START Information provided
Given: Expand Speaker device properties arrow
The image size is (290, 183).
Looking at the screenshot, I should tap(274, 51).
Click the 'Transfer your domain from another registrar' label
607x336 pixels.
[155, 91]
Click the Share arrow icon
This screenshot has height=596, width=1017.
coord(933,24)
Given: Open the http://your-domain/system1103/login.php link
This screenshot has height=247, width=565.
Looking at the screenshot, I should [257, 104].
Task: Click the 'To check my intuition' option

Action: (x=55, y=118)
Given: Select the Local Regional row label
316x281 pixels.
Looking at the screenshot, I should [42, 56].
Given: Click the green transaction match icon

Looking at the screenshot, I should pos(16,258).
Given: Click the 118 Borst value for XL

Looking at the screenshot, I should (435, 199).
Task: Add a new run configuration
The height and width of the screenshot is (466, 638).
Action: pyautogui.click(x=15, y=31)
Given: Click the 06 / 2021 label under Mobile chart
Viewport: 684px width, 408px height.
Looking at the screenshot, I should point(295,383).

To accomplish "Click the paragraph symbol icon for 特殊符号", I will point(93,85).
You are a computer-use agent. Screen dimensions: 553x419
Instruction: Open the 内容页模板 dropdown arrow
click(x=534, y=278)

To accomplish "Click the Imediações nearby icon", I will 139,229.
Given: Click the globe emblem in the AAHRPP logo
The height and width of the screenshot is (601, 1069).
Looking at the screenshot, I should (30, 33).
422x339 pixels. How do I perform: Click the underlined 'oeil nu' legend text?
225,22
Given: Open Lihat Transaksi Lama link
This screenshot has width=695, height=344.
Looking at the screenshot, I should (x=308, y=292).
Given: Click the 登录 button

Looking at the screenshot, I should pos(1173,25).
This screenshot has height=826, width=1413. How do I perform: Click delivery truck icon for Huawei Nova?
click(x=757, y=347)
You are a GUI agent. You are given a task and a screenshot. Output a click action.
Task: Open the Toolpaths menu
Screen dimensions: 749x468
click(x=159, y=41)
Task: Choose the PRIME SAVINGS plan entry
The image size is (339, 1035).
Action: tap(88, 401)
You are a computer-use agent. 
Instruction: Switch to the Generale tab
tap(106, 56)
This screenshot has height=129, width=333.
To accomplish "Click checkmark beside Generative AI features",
END Information provided
**Task to carry out**
Retype exactly. Start at the line with "The image size is (339, 1035)." and stop at the last line of the data.

**Expected answer**
The image size is (339, 1035).
Action: tap(88, 401)
You are a computer-use agent. 
Instruction: Switch to the Generale tab
tap(106, 56)
This screenshot has height=129, width=333.
To accomplish "Click checkmark beside Generative AI features",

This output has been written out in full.